INSTRUCTION
Write out the rows below word for word, from the very first line through the line containing "I will coord(1210,59).", inclusive.

------ ENTRIES SUPPLIED

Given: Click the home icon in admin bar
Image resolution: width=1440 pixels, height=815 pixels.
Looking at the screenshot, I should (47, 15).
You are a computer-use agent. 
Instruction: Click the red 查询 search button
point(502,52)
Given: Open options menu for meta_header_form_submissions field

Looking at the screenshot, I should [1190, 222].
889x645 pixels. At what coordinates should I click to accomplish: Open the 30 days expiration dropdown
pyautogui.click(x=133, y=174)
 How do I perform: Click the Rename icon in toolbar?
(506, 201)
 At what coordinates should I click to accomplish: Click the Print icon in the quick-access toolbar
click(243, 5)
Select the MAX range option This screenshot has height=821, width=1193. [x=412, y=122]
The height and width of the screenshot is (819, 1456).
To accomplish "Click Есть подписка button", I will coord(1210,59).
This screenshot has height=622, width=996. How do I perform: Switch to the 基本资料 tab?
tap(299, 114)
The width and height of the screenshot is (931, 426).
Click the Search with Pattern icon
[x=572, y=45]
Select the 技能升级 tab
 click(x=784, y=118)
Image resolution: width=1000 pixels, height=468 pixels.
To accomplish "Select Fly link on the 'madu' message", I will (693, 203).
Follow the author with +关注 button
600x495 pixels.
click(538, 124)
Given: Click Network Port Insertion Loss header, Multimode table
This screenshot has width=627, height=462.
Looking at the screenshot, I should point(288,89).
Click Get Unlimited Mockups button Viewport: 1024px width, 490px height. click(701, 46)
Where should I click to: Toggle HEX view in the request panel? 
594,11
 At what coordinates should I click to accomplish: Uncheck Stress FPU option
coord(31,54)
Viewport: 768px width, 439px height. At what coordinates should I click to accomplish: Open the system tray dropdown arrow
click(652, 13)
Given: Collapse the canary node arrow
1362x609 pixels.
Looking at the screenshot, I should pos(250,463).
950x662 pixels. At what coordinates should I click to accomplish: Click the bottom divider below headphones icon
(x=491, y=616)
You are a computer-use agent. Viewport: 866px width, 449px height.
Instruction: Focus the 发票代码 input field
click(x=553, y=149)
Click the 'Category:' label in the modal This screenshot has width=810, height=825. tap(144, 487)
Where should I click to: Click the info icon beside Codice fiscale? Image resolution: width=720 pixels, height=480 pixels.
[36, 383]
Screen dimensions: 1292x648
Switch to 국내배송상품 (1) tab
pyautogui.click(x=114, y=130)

------------

THE ANSWER
Given: Click the home icon in admin bar
Image resolution: width=1440 pixels, height=815 pixels.
Looking at the screenshot, I should (47, 15).
You are a computer-use agent. 
Instruction: Click the red 查询 search button
point(502,52)
Given: Open options menu for meta_header_form_submissions field

Looking at the screenshot, I should [1190, 222].
889x645 pixels. At what coordinates should I click to accomplish: Open the 30 days expiration dropdown
pyautogui.click(x=133, y=174)
 How do I perform: Click the Rename icon in toolbar?
(506, 201)
 At what coordinates should I click to accomplish: Click the Print icon in the quick-access toolbar
click(243, 5)
Select the MAX range option This screenshot has height=821, width=1193. [x=412, y=122]
The height and width of the screenshot is (819, 1456).
To accomplish "Click Есть подписка button", I will coord(1210,59).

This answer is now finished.